"""

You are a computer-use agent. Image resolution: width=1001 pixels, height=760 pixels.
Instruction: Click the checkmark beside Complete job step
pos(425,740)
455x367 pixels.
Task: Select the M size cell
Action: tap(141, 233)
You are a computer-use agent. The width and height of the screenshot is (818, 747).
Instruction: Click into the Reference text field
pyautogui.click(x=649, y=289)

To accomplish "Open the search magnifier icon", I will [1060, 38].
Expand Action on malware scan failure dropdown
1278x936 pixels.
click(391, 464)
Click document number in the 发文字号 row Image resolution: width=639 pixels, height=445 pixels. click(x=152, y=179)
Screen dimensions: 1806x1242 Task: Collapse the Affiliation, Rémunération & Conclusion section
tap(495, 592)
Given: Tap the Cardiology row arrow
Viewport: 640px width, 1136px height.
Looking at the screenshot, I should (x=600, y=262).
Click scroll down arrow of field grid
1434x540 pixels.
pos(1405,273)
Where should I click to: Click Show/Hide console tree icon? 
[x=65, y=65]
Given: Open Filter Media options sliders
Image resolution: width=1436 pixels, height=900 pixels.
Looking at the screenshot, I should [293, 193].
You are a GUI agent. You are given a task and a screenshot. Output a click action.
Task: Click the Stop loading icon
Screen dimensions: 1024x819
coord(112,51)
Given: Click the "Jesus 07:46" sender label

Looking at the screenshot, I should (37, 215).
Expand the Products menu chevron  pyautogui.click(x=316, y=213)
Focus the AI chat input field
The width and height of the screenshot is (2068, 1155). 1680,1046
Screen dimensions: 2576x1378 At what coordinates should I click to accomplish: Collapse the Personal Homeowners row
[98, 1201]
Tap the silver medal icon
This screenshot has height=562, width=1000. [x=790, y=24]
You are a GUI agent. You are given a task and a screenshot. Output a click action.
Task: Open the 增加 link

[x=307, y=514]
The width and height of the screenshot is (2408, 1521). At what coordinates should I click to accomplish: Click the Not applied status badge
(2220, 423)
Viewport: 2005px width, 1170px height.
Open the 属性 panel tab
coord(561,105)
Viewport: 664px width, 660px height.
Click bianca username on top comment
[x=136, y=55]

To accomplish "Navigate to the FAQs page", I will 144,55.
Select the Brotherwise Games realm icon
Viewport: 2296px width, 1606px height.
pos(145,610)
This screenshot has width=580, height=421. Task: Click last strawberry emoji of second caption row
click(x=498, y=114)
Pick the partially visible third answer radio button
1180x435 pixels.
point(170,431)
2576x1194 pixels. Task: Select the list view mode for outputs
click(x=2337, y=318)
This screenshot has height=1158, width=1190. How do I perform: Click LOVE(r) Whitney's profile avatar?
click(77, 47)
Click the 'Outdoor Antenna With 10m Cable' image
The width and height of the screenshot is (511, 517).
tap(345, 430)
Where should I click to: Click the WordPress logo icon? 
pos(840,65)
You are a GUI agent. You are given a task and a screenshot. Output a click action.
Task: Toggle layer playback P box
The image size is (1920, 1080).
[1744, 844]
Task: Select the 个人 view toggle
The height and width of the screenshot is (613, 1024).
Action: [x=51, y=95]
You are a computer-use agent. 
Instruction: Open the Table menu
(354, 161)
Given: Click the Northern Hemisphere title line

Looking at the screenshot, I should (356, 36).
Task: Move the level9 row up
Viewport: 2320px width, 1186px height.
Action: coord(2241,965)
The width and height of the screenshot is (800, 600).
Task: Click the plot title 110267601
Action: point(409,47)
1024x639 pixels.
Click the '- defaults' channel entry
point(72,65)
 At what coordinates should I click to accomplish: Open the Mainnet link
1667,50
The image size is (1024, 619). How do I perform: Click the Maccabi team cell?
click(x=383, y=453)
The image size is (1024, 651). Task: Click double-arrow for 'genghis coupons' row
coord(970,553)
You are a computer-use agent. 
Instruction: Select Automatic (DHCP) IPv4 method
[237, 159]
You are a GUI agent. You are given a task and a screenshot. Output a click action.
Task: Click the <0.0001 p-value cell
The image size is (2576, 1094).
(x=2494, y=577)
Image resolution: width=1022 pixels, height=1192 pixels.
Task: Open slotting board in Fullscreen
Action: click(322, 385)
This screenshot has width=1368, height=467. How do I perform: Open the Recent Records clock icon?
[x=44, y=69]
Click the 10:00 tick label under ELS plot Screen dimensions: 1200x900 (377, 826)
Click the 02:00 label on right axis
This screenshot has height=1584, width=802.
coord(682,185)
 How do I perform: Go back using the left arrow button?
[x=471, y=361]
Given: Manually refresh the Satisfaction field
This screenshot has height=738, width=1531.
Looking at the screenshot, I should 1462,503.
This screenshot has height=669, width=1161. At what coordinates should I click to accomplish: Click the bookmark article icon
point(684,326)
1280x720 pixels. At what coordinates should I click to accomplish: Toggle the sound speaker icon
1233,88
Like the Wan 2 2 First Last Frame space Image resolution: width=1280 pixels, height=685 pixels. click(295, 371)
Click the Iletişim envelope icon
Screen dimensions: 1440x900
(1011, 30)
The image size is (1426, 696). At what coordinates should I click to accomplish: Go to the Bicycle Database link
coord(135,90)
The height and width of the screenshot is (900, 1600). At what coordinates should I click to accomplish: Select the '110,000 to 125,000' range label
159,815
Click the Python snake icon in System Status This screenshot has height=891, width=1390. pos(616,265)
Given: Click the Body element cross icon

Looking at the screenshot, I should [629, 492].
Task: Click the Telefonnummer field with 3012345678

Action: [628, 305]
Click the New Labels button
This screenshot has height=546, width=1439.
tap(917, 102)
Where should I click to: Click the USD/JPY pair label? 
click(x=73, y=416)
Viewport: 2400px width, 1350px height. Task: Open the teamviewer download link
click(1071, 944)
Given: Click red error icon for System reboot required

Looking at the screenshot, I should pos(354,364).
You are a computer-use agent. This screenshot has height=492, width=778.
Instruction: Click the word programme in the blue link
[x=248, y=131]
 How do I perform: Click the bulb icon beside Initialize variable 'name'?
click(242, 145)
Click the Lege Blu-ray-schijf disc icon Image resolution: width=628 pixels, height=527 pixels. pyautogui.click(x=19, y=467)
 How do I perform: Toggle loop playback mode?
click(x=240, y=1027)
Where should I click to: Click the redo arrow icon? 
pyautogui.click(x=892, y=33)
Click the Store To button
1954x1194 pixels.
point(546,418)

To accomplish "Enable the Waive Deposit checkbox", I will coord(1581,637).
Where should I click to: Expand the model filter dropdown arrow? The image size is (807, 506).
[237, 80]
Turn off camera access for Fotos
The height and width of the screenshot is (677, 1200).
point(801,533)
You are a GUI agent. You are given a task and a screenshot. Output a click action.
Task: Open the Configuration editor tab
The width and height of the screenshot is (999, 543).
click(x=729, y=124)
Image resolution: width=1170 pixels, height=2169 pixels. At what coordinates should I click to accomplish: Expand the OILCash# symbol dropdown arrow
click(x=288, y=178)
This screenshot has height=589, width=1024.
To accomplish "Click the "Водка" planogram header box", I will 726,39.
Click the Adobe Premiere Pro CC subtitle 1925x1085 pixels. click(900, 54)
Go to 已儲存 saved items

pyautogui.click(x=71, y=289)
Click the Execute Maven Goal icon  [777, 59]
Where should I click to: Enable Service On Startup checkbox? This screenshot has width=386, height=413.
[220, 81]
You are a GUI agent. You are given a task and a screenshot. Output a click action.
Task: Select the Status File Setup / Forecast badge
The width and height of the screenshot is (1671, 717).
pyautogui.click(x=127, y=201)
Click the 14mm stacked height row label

"""

Rewrite the rows above, substituting "screen navigation assistant" for every occurrence of "computer-use agent" and keeping everything else the same.

You are a screen navigation assistant. Image resolution: width=1001 pixels, height=760 pixels.
Instruction: Click the checkmark beside Complete job step
pos(425,740)
455x367 pixels.
Task: Select the M size cell
Action: tap(141, 233)
You are a screen navigation assistant. The width and height of the screenshot is (818, 747).
Instruction: Click into the Reference text field
pyautogui.click(x=649, y=289)

To accomplish "Open the search magnifier icon", I will [1060, 38].
Expand Action on malware scan failure dropdown
1278x936 pixels.
click(391, 464)
Click document number in the 发文字号 row Image resolution: width=639 pixels, height=445 pixels. click(x=152, y=179)
Screen dimensions: 1806x1242 Task: Collapse the Affiliation, Rémunération & Conclusion section
tap(495, 592)
Given: Tap the Cardiology row arrow
Viewport: 640px width, 1136px height.
Looking at the screenshot, I should (x=600, y=262).
Click scroll down arrow of field grid
1434x540 pixels.
pos(1405,273)
Where should I click to: Click Show/Hide console tree icon? 
[x=65, y=65]
Given: Open Filter Media options sliders
Image resolution: width=1436 pixels, height=900 pixels.
Looking at the screenshot, I should [293, 193].
You are a GUI agent. You are given a task and a screenshot. Output a click action.
Task: Click the Stop loading icon
Screen dimensions: 1024x819
coord(112,51)
Given: Click the "Jesus 07:46" sender label

Looking at the screenshot, I should (37, 215).
Expand the Products menu chevron  pyautogui.click(x=316, y=213)
Focus the AI chat input field
The width and height of the screenshot is (2068, 1155). 1680,1046
Screen dimensions: 2576x1378 At what coordinates should I click to accomplish: Collapse the Personal Homeowners row
[98, 1201]
Tap the silver medal icon
This screenshot has height=562, width=1000. [x=790, y=24]
You are a GUI agent. You are given a task and a screenshot. Output a click action.
Task: Open the 增加 link

[x=307, y=514]
The width and height of the screenshot is (2408, 1521). At what coordinates should I click to accomplish: Click the Not applied status badge
(2220, 423)
Viewport: 2005px width, 1170px height.
Open the 属性 panel tab
coord(561,105)
Viewport: 664px width, 660px height.
Click bianca username on top comment
[x=136, y=55]

To accomplish "Navigate to the FAQs page", I will 144,55.
Select the Brotherwise Games realm icon
Viewport: 2296px width, 1606px height.
pos(145,610)
This screenshot has width=580, height=421. Task: Click last strawberry emoji of second caption row
click(x=498, y=114)
Pick the partially visible third answer radio button
1180x435 pixels.
point(170,431)
2576x1194 pixels. Task: Select the list view mode for outputs
click(x=2337, y=318)
This screenshot has height=1158, width=1190. How do I perform: Click LOVE(r) Whitney's profile avatar?
click(77, 47)
Click the 'Outdoor Antenna With 10m Cable' image
The width and height of the screenshot is (511, 517).
tap(345, 430)
Where should I click to: Click the WordPress logo icon? 
pos(840,65)
You are a GUI agent. You are given a task and a screenshot. Output a click action.
Task: Toggle layer playback P box
The image size is (1920, 1080).
[1744, 844]
Task: Select the 个人 view toggle
The height and width of the screenshot is (613, 1024).
Action: [x=51, y=95]
You are a screen navigation assistant. 
Instruction: Open the Table menu
(354, 161)
Given: Click the Northern Hemisphere title line

Looking at the screenshot, I should (356, 36).
Task: Move the level9 row up
Viewport: 2320px width, 1186px height.
Action: coord(2241,965)
The width and height of the screenshot is (800, 600).
Task: Click the plot title 110267601
Action: point(409,47)
1024x639 pixels.
Click the '- defaults' channel entry
point(72,65)
 At what coordinates should I click to accomplish: Open the Mainnet link
1667,50
The image size is (1024, 619). How do I perform: Click the Maccabi team cell?
click(x=383, y=453)
The image size is (1024, 651). Task: Click double-arrow for 'genghis coupons' row
coord(970,553)
You are a screen navigation assistant. 
Instruction: Select Automatic (DHCP) IPv4 method
[237, 159]
You are a GUI agent. You are given a task and a screenshot. Output a click action.
Task: Click the <0.0001 p-value cell
The image size is (2576, 1094).
(x=2494, y=577)
Image resolution: width=1022 pixels, height=1192 pixels.
Task: Open slotting board in Fullscreen
Action: click(322, 385)
This screenshot has width=1368, height=467. How do I perform: Open the Recent Records clock icon?
[x=44, y=69]
Click the 10:00 tick label under ELS plot Screen dimensions: 1200x900 (377, 826)
Click the 02:00 label on right axis
This screenshot has height=1584, width=802.
coord(682,185)
 How do I perform: Go back using the left arrow button?
[x=471, y=361]
Given: Manually refresh the Satisfaction field
This screenshot has height=738, width=1531.
Looking at the screenshot, I should 1462,503.
This screenshot has height=669, width=1161. At what coordinates should I click to accomplish: Click the bookmark article icon
point(684,326)
1280x720 pixels. At what coordinates should I click to accomplish: Toggle the sound speaker icon
1233,88
Like the Wan 2 2 First Last Frame space Image resolution: width=1280 pixels, height=685 pixels. click(295, 371)
Click the Iletişim envelope icon
Screen dimensions: 1440x900
(1011, 30)
The image size is (1426, 696). At what coordinates should I click to accomplish: Go to the Bicycle Database link
coord(135,90)
The height and width of the screenshot is (900, 1600). At what coordinates should I click to accomplish: Select the '110,000 to 125,000' range label
159,815
Click the Python snake icon in System Status This screenshot has height=891, width=1390. pos(616,265)
Given: Click the Body element cross icon

Looking at the screenshot, I should [629, 492].
Task: Click the Telefonnummer field with 3012345678

Action: [628, 305]
Click the New Labels button
This screenshot has height=546, width=1439.
tap(917, 102)
Where should I click to: Click the USD/JPY pair label? 
click(x=73, y=416)
Viewport: 2400px width, 1350px height. Task: Open the teamviewer download link
click(1071, 944)
Given: Click red error icon for System reboot required

Looking at the screenshot, I should pos(354,364).
You are a screen navigation assistant. This screenshot has height=492, width=778.
Instruction: Click the word programme in the blue link
[x=248, y=131]
 How do I perform: Click the bulb icon beside Initialize variable 'name'?
click(242, 145)
Click the Lege Blu-ray-schijf disc icon Image resolution: width=628 pixels, height=527 pixels. pyautogui.click(x=19, y=467)
 How do I perform: Toggle loop playback mode?
click(x=240, y=1027)
Where should I click to: Click the redo arrow icon? 
pyautogui.click(x=892, y=33)
Click the Store To button
1954x1194 pixels.
point(546,418)

To accomplish "Enable the Waive Deposit checkbox", I will coord(1581,637).
Where should I click to: Expand the model filter dropdown arrow? The image size is (807, 506).
[237, 80]
Turn off camera access for Fotos
The height and width of the screenshot is (677, 1200).
point(801,533)
You are a GUI agent. You are given a task and a screenshot. Output a click action.
Task: Open the Configuration editor tab
The width and height of the screenshot is (999, 543).
click(x=729, y=124)
Image resolution: width=1170 pixels, height=2169 pixels. At what coordinates should I click to accomplish: Expand the OILCash# symbol dropdown arrow
click(x=288, y=178)
This screenshot has height=589, width=1024.
To accomplish "Click the "Водка" planogram header box", I will 726,39.
Click the Adobe Premiere Pro CC subtitle 1925x1085 pixels. click(900, 54)
Go to 已儲存 saved items

pyautogui.click(x=71, y=289)
Click the Execute Maven Goal icon  [777, 59]
Where should I click to: Enable Service On Startup checkbox? This screenshot has width=386, height=413.
[220, 81]
You are a GUI agent. You are given a task and a screenshot. Output a click action.
Task: Select the Status File Setup / Forecast badge
The width and height of the screenshot is (1671, 717).
pyautogui.click(x=127, y=201)
Click the 14mm stacked height row label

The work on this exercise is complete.